Zen supports terminating a call to the solver via the Solve
, Maximize
, Minimize
, and Find
methods for the Z3 backend. If the solver times out, it will raise a ZenSolverTimeoutException
. For example, you can try to find a solution within 100 milliseconds with the following:
var solverConfig = new ZenLib.Solver.SolverConfig
{
SolverType = SolverType.Z3,
SolverTimeout = TimeSpan.FromMilliseconds(100),
};
try
{
var solution = Zen.And(constraints).Solve(config: solverConfig);
...
}
catch (ZenSolverTimeoutException)
{
Console.WriteLine($"a timeout occurred.");
}
As a more complete example, the following shows how to use Zen to encode and then verify a simplified network access control list that allows or blocks packets. ACLs generally consist of an ordered collection of match-action rules that apply in sequence with the first applicable rule determining the fate of the packet. We can model an ACL with Zen:
// define a class to model Packets using public properties
[ZenObject]
public class Packet
{
// packet destination ip
public uint DstIp { get; set; }
// packet source ip
public uint SrcIp { get; set; }
}
// class representing an ACL with a list of prioritized rules.
public class Acl
{
public string Name { get; set; }
public AclLine[] Lines { get; set; }
public Zen<bool> Allowed(Zen<Packet> packet)
{
return Allowed(packet, 0);
}
// compute whether a packet is allowed by the ACL recursively
private Zen<bool> Allowed(Zen<Packet> packet, int lineNumber)
{
if (lineNumber >= this.Lines.Length)
{
return false; // Zen implicitly converts false to Zen<bool>
}
var line = this.Lines[lineNumber];
// if the current line matches, then return the action, otherwise continue to the next line
return If(line.Matches(packet), line.Action, this.Allowed(packet, lineNumber + 1));
}
}
// An ACL line that matches a packet.
public class AclLine
{
public bool Action { get; set; }
public uint DstIpLow { get; set; }
public uint DstIpHigh { get; set; }
public uint SrcIpLow { get; set; }
public uint SrcIpHigh { get; set; }
// a packet matches a line if it falls within the specified ranges.

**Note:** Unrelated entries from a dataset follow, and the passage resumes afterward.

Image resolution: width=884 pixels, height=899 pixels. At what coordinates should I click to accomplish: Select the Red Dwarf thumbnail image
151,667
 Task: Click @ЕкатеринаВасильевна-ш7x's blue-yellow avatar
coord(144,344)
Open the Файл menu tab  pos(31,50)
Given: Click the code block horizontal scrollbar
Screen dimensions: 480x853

public Zen<bool> Matches(Zen<Packet> packet)
{
return And(
packet.GetDstIp() >= this.DstIpLow,
packet.GetDstIp() <= this.DstIpHigh,
packet.GetSrcIp() >= this.SrcIpLow,
packet.GetSrcIp() <= this.SrcIpHigh);
}
}
Zen builds an abstract syntax tree (AST) for a given user function and then leverages C#'s reflection capabilities to interpret, compile, and symbolically evaluate the AST.